What's the point of this argument, if Crito's initial considerations should be entirely discounted?
One plausible interpretation: Socrates is conceding that he is bound or obliged to save himself if he can; to raise the children he has begotten; and to safeguard the good name of his friends. If he could accomplish any of these things through escaping, then he would have an obligation, presumably defeasible, to do so.
Yet this obligation would need to be weighed in some way against the obligation to be obedient to the laws--hence (so the problem goes) there is a need for another principle, say, to the effect that 'the common good is greater than a private good', or 'obligations to political society outweigh obligations to self, family, and friends'.
That Socrates deals with these obligations at the very end of the dialogue, as a kind of afterthought, shows that he never seriously regarded them as capable of outweighing any obligations he had to Athenian political society. But then this shows that all along he has been relying on some principle in addition to 'never do wrong in any way'.
It seems to me that the idea of a real moral dilemma (ie a situation in which in which anything you do is wrong and/or blameworthy) is totally at odds with the spirit of ethical rationalism that pervades Socrates and Plato. There is no principle in addition to "Do not harm"; it's just that that principle is understood as entailed by "Virtuous action never harms" and "Always act virtuously"; the latter is too trivial to count as a separate principle. If virtue requires Socrates to face his punishment, it's a priori (if I may be permitted an anachronism) that this course of action cannot harm anyone, including his family and friends. The remark of the laws, that he wouldn't be any use to his family and friends, is partly rhetorical overkill, partly an account of the mechanism whereby virtuous action is guaranteed not to harm: in acting against virtue, one harms oneself, making oneself vicious, and renders oneself no good to anyone.

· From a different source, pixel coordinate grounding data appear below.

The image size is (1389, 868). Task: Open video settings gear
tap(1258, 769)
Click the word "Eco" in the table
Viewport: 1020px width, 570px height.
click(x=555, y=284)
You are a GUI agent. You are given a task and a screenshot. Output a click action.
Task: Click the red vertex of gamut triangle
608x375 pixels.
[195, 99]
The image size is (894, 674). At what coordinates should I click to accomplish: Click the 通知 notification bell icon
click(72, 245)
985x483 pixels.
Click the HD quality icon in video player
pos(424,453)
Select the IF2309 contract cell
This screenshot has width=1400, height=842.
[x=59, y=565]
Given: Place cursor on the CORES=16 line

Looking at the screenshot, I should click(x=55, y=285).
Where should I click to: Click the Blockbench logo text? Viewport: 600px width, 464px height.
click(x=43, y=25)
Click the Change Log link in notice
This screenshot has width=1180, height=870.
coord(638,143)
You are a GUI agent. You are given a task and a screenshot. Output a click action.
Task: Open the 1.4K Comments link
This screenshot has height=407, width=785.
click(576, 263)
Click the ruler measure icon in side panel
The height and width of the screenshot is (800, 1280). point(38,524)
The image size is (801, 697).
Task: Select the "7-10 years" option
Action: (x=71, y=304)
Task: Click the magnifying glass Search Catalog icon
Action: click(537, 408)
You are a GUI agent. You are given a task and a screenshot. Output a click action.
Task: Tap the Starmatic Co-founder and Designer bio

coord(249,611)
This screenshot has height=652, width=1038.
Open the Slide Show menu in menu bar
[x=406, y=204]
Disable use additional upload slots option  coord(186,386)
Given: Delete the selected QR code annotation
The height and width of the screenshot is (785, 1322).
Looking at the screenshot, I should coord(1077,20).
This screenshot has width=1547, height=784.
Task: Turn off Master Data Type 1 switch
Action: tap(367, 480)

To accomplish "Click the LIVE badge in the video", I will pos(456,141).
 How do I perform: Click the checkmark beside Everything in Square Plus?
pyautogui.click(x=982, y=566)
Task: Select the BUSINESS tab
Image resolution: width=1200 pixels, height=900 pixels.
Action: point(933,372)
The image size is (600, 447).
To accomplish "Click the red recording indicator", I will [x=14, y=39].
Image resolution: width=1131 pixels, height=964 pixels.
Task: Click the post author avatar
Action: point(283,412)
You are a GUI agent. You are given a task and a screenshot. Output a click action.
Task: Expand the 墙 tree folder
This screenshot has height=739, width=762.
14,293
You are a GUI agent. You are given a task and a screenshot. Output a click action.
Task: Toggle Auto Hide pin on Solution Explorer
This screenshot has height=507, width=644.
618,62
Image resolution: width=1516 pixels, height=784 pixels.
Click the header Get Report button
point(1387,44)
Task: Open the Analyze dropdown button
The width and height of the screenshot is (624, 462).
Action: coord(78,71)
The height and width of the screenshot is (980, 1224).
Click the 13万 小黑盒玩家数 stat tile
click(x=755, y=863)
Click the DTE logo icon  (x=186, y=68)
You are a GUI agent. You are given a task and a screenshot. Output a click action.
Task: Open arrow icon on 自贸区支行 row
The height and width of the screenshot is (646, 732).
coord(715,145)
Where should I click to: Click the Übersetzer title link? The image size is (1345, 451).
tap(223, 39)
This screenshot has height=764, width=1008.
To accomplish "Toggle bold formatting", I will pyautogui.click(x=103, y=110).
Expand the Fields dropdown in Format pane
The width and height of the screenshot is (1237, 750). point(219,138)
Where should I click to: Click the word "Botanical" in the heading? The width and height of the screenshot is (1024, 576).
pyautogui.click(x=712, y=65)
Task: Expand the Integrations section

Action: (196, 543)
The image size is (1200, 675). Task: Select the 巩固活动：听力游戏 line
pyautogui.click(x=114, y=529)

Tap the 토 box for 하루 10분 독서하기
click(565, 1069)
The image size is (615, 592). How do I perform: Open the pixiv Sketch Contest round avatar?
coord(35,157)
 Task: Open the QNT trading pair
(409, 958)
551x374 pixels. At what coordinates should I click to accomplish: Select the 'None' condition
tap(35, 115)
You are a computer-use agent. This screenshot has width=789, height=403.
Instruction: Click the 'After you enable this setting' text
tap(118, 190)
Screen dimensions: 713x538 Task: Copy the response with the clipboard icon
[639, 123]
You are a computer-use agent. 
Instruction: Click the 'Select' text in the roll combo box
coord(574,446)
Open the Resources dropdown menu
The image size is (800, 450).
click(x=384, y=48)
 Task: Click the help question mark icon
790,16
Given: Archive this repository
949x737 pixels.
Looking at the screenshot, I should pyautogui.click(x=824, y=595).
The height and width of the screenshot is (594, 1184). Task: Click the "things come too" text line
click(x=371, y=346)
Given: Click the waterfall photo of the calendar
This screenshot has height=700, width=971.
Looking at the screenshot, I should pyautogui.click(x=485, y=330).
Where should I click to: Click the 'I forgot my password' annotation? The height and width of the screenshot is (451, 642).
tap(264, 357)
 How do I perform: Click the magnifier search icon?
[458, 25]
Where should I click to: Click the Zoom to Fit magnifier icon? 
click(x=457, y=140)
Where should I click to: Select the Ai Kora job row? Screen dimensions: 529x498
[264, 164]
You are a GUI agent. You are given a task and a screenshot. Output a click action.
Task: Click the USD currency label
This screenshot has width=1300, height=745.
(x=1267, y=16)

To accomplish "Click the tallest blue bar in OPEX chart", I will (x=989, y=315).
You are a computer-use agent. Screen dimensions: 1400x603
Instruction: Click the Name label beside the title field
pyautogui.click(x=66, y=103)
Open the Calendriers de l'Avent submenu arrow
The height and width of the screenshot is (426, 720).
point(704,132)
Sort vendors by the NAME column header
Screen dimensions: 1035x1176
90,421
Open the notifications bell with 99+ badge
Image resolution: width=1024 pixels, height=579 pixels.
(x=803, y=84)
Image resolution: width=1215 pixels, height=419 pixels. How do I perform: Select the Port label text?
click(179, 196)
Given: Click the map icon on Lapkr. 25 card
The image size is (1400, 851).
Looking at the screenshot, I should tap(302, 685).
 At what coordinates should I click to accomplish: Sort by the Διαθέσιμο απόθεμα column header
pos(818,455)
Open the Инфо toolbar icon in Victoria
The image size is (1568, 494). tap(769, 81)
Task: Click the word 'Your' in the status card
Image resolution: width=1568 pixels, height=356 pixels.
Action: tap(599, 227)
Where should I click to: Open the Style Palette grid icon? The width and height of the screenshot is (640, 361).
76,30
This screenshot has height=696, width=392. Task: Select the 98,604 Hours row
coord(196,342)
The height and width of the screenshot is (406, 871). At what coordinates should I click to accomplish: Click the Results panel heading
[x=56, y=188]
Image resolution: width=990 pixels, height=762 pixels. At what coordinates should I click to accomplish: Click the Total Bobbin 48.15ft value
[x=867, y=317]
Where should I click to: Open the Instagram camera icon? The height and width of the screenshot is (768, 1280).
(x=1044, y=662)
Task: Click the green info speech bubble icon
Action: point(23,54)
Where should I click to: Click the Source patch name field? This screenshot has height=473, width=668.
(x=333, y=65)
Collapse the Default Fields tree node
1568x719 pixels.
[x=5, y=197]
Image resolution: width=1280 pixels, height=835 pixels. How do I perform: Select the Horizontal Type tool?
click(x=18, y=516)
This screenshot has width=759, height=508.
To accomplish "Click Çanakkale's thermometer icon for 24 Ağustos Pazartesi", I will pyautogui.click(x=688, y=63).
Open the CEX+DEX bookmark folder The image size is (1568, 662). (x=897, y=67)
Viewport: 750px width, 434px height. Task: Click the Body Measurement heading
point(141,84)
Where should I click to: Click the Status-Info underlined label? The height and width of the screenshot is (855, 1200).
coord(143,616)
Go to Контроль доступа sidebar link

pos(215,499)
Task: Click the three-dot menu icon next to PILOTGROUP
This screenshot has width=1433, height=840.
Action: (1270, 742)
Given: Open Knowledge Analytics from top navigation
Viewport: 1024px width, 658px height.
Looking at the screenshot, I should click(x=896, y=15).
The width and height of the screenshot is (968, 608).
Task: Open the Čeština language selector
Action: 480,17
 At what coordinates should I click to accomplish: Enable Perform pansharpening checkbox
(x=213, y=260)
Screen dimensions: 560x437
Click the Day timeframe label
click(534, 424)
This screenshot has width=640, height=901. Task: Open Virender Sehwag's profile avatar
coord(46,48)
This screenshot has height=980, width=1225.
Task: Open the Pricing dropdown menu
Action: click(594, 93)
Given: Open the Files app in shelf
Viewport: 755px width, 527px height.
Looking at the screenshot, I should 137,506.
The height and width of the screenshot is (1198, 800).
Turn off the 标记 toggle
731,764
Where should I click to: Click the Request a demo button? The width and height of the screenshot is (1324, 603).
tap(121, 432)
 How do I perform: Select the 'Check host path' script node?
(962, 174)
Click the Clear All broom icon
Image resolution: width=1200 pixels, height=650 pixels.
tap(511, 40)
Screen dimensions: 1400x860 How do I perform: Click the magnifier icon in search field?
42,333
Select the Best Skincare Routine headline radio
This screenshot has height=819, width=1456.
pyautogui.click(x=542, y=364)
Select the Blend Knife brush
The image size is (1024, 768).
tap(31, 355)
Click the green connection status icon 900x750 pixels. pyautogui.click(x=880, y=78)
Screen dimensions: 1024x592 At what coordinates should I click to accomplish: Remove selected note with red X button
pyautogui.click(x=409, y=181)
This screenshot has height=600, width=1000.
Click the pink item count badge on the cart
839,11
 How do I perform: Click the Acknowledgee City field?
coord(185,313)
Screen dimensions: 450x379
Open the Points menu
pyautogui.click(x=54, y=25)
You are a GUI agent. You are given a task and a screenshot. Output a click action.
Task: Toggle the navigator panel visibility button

Question 2: Socrates doesn't think he's bound to obey every law or edict; he says in the Apology that if the city allowed him to go free on condition that he stop philosophising, he would disobey (because he owed his primary allegiance to the god). What he refuses to do in the Crito is not to disobey a particular law, but to strike at the very root of the 'law-governedness' of the polis by seeking to avoid legally-imposed punishment. If he escaped, he'd be breaking a kind of 'meta-law' -- the principle that anyone who is constitutionally determined to have broken the laws (whatever they are) must face his punishment; that's why he envisages the laws and the polis as saying to him (as he is running away) that he is trying to destroy them as far as it's in his power. He wouldn't be doing that by breaking just any old law. Many of the laws of the polis may be bad (as would a law forbidding philosophising); but to strike at the basis of the enforceability of law is to strike at the basis of the existence of the polis.
That's how I understand the argument, anyway.